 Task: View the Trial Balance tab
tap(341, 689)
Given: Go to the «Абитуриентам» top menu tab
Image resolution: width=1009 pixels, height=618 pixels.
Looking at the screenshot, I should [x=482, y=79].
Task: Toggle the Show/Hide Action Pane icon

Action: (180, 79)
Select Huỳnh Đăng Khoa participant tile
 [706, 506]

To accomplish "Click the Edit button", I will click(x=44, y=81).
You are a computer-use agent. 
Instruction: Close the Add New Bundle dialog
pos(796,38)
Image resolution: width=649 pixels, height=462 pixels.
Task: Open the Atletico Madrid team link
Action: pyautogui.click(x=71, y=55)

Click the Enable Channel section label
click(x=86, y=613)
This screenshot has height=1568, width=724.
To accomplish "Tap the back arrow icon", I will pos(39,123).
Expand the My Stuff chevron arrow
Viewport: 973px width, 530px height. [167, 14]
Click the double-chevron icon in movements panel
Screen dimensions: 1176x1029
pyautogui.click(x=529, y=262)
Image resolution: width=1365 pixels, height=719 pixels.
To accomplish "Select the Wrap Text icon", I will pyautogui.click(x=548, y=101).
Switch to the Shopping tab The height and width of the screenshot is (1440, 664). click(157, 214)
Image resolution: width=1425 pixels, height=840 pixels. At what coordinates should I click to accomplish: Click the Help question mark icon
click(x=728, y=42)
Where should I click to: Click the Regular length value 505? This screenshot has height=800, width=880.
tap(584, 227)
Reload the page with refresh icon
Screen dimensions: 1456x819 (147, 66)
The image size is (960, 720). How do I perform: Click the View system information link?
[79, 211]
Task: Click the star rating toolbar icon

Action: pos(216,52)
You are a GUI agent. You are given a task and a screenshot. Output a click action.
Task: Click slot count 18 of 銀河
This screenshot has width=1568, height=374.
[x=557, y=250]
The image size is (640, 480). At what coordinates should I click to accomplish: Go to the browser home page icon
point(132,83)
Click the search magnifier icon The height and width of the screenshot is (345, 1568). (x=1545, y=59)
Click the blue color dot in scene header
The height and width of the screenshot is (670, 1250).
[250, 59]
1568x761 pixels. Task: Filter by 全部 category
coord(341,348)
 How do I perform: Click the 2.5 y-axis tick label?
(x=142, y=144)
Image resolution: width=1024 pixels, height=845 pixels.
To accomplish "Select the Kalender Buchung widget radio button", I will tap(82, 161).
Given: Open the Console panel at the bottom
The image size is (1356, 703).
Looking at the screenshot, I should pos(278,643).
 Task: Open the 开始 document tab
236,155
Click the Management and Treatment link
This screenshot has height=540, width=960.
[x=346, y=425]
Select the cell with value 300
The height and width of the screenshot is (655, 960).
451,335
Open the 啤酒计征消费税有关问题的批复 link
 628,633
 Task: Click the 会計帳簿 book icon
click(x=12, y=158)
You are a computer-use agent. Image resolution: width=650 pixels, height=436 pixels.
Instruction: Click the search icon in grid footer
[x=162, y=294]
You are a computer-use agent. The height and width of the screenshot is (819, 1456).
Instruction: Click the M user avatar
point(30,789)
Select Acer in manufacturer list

+===+

Rewrite the items starting at the line that has "Task: Click the star rating toolbar icon" and ending after the line that has "(x=142, y=144)", replacing "magnifier" with "magnifying glass" and keeping everything else the same.

Task: Click the star rating toolbar icon

Action: pos(216,52)
You are a GUI agent. You are given a task and a screenshot. Output a click action.
Task: Click slot count 18 of 銀河
This screenshot has width=1568, height=374.
[x=557, y=250]
The image size is (640, 480). At what coordinates should I click to accomplish: Go to the browser home page icon
point(132,83)
Click the search magnifying glass icon The height and width of the screenshot is (345, 1568). (x=1545, y=59)
Click the blue color dot in scene header
The height and width of the screenshot is (670, 1250).
[250, 59]
1568x761 pixels. Task: Filter by 全部 category
coord(341,348)
 How do I perform: Click the 2.5 y-axis tick label?
(x=142, y=144)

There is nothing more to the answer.